Having passed the strait, the Kochi went to the Gulf of Anadyr; during a storm and storm, one koch crashed against the rocks, and others went around the Olyutorsky Peninsula. In October 1648, the koch, on which Dezhnev himself and 24 comrades were, was washed ashore by a storm south of the mouth of the Anadyr. From here the industrialists set off on foot in a northerly direction and at the beginning of 1649 reached the mouth of the Anadyr. Having ascended the river, Dezhnev and his comrades built a winter hut and founded the Anadyr fort.

In 1650, a party of Russians from Nizhne-Kolymsk arrived here by land; Dezhnev (1653) also used this route, more convenient than the sea, to send the walrus ivory he collected to Yakutsk.

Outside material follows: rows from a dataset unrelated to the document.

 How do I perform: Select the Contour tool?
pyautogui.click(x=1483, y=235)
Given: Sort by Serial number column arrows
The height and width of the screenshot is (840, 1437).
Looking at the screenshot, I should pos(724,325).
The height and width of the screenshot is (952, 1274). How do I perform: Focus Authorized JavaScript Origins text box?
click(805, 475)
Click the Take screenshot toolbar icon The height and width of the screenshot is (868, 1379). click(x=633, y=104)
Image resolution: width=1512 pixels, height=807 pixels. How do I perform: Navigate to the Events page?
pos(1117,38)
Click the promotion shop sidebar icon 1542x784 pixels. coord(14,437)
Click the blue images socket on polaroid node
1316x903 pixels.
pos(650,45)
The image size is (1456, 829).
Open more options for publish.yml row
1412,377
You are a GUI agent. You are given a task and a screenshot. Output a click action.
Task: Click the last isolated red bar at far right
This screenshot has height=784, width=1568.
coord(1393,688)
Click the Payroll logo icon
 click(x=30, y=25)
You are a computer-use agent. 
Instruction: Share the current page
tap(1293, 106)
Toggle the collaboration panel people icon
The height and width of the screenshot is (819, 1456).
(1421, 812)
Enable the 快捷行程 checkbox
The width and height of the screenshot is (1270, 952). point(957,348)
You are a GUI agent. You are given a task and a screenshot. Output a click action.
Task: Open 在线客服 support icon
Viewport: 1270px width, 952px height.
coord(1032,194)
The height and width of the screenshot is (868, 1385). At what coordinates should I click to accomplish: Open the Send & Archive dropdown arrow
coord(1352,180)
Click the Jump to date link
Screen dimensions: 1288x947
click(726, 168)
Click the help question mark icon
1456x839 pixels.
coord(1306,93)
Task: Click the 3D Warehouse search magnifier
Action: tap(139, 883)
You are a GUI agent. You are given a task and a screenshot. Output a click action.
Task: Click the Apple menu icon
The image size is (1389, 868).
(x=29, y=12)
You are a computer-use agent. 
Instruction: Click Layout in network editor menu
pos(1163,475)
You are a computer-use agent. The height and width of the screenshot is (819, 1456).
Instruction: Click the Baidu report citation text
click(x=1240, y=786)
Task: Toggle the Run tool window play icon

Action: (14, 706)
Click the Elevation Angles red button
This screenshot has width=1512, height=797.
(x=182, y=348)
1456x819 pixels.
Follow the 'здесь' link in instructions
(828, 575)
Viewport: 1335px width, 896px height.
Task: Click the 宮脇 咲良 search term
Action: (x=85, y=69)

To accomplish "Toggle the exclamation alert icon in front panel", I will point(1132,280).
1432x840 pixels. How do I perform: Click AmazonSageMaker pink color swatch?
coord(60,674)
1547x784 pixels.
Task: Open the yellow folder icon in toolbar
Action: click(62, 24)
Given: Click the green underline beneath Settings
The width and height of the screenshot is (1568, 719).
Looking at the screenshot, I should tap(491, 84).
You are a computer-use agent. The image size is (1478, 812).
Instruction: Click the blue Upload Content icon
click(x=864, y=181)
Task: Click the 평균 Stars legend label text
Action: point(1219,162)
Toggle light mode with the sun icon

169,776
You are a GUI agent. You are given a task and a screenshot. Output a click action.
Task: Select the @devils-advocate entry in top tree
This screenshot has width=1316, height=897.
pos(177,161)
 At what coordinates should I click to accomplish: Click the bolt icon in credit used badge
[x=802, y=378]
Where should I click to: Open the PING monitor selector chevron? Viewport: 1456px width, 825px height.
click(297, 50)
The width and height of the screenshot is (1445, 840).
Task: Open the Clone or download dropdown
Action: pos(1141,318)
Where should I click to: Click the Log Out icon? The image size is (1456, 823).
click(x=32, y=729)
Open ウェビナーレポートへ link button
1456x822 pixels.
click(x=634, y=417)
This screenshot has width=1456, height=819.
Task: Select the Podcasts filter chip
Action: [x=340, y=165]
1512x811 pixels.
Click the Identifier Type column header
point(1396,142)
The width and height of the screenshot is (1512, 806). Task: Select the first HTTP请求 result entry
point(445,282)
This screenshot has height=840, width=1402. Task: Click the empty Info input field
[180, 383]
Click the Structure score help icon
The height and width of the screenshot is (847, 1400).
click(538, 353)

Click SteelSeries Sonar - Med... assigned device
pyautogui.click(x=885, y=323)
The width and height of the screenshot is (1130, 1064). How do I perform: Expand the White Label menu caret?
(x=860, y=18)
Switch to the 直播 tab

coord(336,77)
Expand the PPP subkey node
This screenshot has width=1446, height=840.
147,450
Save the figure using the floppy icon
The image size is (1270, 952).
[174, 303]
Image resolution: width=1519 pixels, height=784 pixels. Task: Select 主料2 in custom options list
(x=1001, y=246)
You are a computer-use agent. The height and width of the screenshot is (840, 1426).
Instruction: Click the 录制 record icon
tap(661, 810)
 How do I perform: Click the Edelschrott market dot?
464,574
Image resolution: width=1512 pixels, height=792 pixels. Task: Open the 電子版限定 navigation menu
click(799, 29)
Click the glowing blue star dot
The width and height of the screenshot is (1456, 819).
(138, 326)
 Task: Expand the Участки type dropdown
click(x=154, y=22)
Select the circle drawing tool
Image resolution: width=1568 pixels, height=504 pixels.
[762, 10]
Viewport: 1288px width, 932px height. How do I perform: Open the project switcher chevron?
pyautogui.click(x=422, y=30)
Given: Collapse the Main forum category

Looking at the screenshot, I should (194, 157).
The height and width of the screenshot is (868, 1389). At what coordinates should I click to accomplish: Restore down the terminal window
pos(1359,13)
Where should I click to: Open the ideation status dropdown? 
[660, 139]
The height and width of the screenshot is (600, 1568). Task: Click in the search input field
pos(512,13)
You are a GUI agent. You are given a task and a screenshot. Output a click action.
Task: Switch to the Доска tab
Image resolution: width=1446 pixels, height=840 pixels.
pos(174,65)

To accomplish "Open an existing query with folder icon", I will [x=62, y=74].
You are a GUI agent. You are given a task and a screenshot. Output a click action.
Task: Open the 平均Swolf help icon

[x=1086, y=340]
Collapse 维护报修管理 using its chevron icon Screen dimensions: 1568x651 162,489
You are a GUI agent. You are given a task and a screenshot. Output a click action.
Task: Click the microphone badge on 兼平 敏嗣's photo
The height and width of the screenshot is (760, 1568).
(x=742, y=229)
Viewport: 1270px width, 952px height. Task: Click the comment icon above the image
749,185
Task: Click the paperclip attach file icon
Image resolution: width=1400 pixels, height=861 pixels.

For several years, Dezhnev conducted a survey of the Anadyr River basin, compiled detailed plan, also explored part of the Anyui River basin. Detailed petition reports were drawn up on the work carried out to the authorities in Yakutsk. Dezhnev also informed the Yakut governor I. Akinfov that he had passed along the “ocean sea” past islands inhabited by Eskimos, and that the shores of the “mother land” were nowhere connected with the “New Land” (America). The petitions described in detail the Chukotka Peninsula, the nature and population of the Anadyr Territory. Having discovered a rich walrus rookery in the Gulf of Anadyr, Dezhnev founded the animal fishery in 1652, which brought great profit to the Russian state.

In 1659, Dezhnev surrendered command of the Anadyr fort and the servicemen, but remained in the region until 1662, when he returned to Yakutsk. In the summer, together with a group of “sovereign people”, he traveled by land to Moscow to deliver “sable, yasak and bone treasury.” Dezhnev presented petitions to Tsar Alexei Mikhailovich detailed description their travels, discoveries and activities in Anadyr. In 1665, by a royal decree, it was decided “for his service, Senkina, and for the mine of a fish tooth, for a bone and for wounds, to be made atamans.” After several years of activity in Eastern Siberia, Dezhnev again heads to Moscow with his “sable treasury.” He arrived in the capital of Russia at the end of December 1671. He died in Moscow in 1673.

In commemoration of the merits of S.I. Dezhnev before the Fatherland, a peninsula and a mountain range on the western coast of the Bering Strait, a bay on Kamchatka, a cape - the eastern tip of the Asian continent, islands in the Nordenskiöld archipelago in the Kara Sea, and sea vessels were named after him.

In 1898, at the request of the Russian Geographical Society, the extreme eastern tip of Asia was given the name “Cape Dezhnev”. A monument to him was erected in the center of Veliky Ustyug in 1972.